# Run 4 Validation

This notebook validates the output tables after Run 4 (Day 4) data load.

## Expected Changes in Run 4:
- **Customer Updates**:
  - John (ID=1): Email changed from jdoe@example.com to john.doe@another.example.com
  - DELETE_FLAG set to False (was NULL)
- **SCD2 Behavior**: 
  - John should have another version created in silver.customer


In [None]:
%run "./initialize"


In [None]:
# Import validation utilities
from validation_utils import ValidationRunner

# Initialize validation runner with spark session
v = ValidationRunner(spark)


## Bronze Layer Validations

Run 4 adds 1 new customer record (John's email update)


In [None]:
print("=" * 60)
print("BRONZE LAYER - Base Samples")
print("=" * 60)

# Bronze customer - 7 from Run 3 + 1 new (John's email update)
v.validate_row_count(f"{bronze_schema}.customer", 8, "Customer CDC records (+1 John update)")

# Bronze customer_address - unchanged from Run 3
v.validate_row_count(f"{bronze_schema}.customer_address", 7, "Address CDC records (unchanged)")


## Silver Layer Validations

### SCD2 Changes:
- John (ID=1): Another version created (email changed to john.doe@another.example.com)
- Now John has 3 versions: original, jdoe, and john.doe@another.example.com


In [None]:
print("\n" + "=" * 60)
print("SILVER LAYER - Base Samples")
print("=" * 60)

# Silver customer - still 4 active (John, Jane, Alice, Joe)
# Richard was deleted in Run 2
v.validate_active_scd2_count(f"{silver_schema}.customer", 4, "__END_AT")

# Silver customer - should now have 3 closed records:
# 1. John's original version
# 2. John's jdoe version
# 3. Richard (deleted)
v.validate_min_closed_scd2_count(f"{silver_schema}.customer", 3, "__END_AT")
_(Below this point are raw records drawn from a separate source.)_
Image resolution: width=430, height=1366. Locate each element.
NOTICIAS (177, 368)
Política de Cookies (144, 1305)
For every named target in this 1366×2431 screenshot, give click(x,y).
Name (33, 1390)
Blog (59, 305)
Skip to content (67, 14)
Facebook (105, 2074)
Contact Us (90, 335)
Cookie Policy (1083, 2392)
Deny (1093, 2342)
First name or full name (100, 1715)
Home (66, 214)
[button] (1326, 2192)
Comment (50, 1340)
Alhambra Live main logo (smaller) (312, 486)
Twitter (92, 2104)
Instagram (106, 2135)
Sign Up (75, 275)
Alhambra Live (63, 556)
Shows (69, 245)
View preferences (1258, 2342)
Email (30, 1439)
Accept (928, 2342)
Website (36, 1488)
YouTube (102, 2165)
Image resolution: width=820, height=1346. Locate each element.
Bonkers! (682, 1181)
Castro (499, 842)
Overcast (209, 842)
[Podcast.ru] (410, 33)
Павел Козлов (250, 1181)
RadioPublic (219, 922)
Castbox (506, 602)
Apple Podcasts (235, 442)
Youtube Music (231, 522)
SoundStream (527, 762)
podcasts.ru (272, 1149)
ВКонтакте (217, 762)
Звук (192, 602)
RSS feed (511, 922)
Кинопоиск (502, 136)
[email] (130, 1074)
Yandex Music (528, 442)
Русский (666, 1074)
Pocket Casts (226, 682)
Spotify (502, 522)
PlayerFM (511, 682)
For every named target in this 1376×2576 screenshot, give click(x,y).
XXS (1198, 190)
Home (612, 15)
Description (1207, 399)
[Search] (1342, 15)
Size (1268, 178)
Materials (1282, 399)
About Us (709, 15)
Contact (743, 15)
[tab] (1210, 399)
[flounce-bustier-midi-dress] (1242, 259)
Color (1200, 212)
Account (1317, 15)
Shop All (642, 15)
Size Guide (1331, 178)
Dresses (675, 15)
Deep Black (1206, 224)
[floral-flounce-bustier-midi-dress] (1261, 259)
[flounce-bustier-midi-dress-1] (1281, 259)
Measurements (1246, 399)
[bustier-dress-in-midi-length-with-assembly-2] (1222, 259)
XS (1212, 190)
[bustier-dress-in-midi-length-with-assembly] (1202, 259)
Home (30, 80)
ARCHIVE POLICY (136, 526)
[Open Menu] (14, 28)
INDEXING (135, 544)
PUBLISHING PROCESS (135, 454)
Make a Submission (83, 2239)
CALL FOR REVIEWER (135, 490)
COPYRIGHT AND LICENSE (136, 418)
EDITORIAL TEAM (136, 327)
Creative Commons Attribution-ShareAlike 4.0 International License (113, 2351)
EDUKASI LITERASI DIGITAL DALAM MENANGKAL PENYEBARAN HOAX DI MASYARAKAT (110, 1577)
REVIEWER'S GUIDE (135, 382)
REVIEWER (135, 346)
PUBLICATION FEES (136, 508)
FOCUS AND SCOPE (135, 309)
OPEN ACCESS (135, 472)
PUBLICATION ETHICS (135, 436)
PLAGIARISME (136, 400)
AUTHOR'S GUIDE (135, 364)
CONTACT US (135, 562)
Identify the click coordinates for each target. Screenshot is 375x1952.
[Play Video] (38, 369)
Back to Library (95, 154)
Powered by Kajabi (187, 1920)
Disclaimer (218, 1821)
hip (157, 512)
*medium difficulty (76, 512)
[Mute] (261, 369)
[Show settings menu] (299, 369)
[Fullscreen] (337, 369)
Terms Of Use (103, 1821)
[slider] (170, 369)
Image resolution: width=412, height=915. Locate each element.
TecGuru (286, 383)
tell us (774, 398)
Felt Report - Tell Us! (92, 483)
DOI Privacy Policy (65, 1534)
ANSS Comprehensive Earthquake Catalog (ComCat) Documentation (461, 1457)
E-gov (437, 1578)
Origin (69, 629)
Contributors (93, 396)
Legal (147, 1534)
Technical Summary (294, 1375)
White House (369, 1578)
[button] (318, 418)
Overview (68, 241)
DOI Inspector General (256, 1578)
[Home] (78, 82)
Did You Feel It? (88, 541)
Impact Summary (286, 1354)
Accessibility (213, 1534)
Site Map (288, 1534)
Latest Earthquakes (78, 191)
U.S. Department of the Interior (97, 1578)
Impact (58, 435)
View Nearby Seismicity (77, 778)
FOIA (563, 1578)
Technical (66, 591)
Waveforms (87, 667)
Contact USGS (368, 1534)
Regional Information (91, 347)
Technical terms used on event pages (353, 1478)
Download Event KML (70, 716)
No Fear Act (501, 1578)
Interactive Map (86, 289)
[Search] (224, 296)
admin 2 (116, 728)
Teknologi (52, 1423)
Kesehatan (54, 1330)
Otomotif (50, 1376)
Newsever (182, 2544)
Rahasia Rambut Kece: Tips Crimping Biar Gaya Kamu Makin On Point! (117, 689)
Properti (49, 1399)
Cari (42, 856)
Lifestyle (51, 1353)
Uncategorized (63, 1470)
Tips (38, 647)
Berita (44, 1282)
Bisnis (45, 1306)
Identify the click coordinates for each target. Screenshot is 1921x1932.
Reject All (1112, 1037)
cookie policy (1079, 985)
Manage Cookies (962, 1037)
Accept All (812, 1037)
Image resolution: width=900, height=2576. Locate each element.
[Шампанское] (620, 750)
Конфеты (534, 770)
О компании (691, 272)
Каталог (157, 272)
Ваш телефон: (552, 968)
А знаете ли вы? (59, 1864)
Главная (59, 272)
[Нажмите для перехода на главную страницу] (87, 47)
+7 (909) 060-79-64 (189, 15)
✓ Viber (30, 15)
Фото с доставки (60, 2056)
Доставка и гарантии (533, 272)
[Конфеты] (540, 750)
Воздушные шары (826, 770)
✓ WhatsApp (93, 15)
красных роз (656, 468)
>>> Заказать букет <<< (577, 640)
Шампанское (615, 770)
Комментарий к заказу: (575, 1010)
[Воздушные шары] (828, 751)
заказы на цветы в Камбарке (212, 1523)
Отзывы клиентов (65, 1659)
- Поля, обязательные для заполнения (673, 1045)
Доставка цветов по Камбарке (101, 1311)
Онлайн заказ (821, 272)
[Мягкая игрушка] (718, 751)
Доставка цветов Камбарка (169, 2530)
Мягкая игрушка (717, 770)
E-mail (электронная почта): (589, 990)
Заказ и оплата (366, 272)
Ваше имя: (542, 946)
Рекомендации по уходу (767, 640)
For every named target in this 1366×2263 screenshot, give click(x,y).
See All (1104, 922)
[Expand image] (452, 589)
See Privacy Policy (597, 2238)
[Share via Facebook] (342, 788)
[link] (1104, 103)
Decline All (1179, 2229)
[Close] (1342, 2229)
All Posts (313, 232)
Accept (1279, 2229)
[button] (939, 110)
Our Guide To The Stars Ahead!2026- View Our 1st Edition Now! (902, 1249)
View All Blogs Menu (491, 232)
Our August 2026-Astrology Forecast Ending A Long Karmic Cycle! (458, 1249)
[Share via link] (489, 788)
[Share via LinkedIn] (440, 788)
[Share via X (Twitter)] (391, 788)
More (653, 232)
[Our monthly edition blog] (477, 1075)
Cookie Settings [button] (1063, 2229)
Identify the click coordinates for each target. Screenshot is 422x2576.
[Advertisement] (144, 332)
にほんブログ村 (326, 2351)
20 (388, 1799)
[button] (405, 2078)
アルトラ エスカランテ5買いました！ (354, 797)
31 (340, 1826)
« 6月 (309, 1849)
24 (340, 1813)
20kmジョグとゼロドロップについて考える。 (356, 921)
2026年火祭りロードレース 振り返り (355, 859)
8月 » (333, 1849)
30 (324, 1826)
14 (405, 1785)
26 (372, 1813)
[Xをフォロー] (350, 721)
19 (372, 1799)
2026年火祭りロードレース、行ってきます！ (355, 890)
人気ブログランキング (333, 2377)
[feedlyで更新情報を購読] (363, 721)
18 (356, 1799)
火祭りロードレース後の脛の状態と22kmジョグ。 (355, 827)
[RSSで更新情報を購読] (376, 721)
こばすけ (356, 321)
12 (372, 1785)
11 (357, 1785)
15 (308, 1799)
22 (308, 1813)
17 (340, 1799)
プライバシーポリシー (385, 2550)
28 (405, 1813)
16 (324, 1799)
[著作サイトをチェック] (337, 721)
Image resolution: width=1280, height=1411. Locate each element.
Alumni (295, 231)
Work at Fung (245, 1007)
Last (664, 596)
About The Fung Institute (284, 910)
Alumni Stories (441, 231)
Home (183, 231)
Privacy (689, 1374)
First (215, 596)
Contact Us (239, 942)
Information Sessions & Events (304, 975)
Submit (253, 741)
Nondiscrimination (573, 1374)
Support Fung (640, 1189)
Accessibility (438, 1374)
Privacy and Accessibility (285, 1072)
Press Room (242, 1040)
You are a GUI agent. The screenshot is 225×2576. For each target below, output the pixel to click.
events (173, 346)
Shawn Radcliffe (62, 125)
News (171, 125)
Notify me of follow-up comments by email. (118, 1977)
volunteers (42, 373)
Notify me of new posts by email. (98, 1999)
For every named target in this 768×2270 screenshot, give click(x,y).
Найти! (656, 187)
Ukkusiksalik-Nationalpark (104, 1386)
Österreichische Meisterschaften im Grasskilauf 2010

# Validate John's current email is the new one
v.validate_column_value(
    f"{silver_schema}.customer",
    "CUSTOMER_ID = 1 AND __END_AT IS NULL",
    "EMAIL",
    "john.doe@another.example.com",
    "John's latest email (active record)"
)

# Customer address unchanged from Run 3
v.validate_min_closed_scd2_count(f"{silver_schema}.customer_address", 2, "__END_AT")


## Gold Layer Validations


In [None]:
print("\n" + "=" * 60)
print("GOLD LAYER - Stream-Static")
print("=" * 60)

# TODO - Fix Gold pattern for DWH, currently does not have intended behavior
# # Gold dimension should have accumulated more history
# v.validate_min_row_count(
#     f"{gold_schema}.dim_customer_sql_sample",
#     6,  # At least 6 rows including all history
#     "Final dimension records with full history"
# )

# # Verify active record count
# v.validate_active_scd2_count(
#     f"{gold_schema}.dim_customer_sql_sample",
#     4,  # 4 active customers (John, Jane, Alice, Joe) - Richard deleted
#     "__END_AT"
# )


## Multi-Source Streaming Final State


In [None]:
print("\n" + "=" * 60)
print("SILVER LAYER - Multi-Source Streaming Final State")
print("=" * 60)

# Multi-source streaming should have accumulated history
v.validate_active_scd2_count(
    f"{silver_schema}.customer_ms_basic",
    4,  # 4 active (John, Jane, Alice, Joe)
    "__END_AT"
)

# Should have multiple closed records from all the changes
v.validate_min_closed_scd2_count(
    f"{silver_schema}.customer_ms_basic",
    2,  # At least 2 closed (Richard deleted, plus changes)
    "__END_AT"
)

print("\n" + "=" * 60)
print("OPERATIONAL METADATA - meta_load_details Validation")
print("=" * 60)

# Validate meta_load_details nested column fields are not null
# Using wildcard to check all fields in the struct
v.validate_column_not_null(
    f"{silver_schema}.customer",
    "meta_load_details.pipeline_start_timestamp",
    "Silver customer meta_load_details"
)

v.validate_column_not_null(
    f"{silver_schema}.customer_address",
    "meta_load_details.pipeline_start_timestamp",
    "Silver customer_address meta_load_details"
)

v.validate_column_not_null(
    f"{silver_schema}.customer_ms_basic",
    "meta_load_details.pipeline_start_timestamp",
    "Silver customer_ms_basic meta_load_details"
)


## Validation Summary


In [None]:
v.print_summary()